ISKANDAR PUTERI: Malaysia needs to be dynamic and agile when making investment plans so that the country can adapt faster to any disruptions in the global supply chain, says Tengku Datuk Seri Zafrul Tengku Abdul Aziz.
The International Trade and Industry Minister said that his ministry would continue to look for other future opportunities that can give an advantage to the country while focusing on the five core investments under the National Investment Aspirations.
“We currently have five key focus sectors such as the digital economy, electrical and electronics (E&E), pharmaceuticals, petrochemicals, and aerospace, but who knows what kind of technology might be created in the next five years.
“For example, Malaysia currently has 7% of the global market share in the E&E and semiconductor sectors, which is the fruit of 50 years worth of planning.
“There are even calls for us to venture into the medical equipment and electrical vehicles sectors as we already have the ecosystem in place so we don’t have to be fixated on these five key sectors,” he said.
He said this after conducting a working visit to GKN Aerospace, Gelang Patah, here, on Tuesday (March 7).
Zafrul said this when asked to comment on the country’s preparation for the slow economic growth forecast issued by Fitch Solutions Country Risk and Industry Research on Feb 13.
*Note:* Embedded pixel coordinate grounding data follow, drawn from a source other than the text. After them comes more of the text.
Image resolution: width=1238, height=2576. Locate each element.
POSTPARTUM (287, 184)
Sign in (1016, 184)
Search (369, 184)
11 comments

The ministry has given these five industries special attention as they are targeted to have the most impact on the nation's gross domestic product (GDP), he added.
“These are the investments that have the most impact on local job opportunities and earnings for the local talents, besides the spillover effect on our economy.
“There will always be challenges in any economic slowdown, but at the same time, there will also be opportunities. For example, during the pandemic, our trade increased due to global supply chain disruption.
“The most important thing is that we need to have plans for 10 to 20 years to come and be agile and dynamic enough so that when opportunities come for Malaysia to play a more important role in the global economy, we can act fast,” he added.
On Feb 14, The Edge reported that Fitch Solutions Country Risk and Industry Research had maintained its forecast for Malaysia’s real GDP growth to slow to 4% in 2023, from 8.7% in 2022.
The firm said the latest data showed that growth had already slowed to 7% year-on-year (y-o-y) in the fourth quarter of 2022 (4Q2022), from 14.2% in the previous quarter, and the slowdown was broad-based.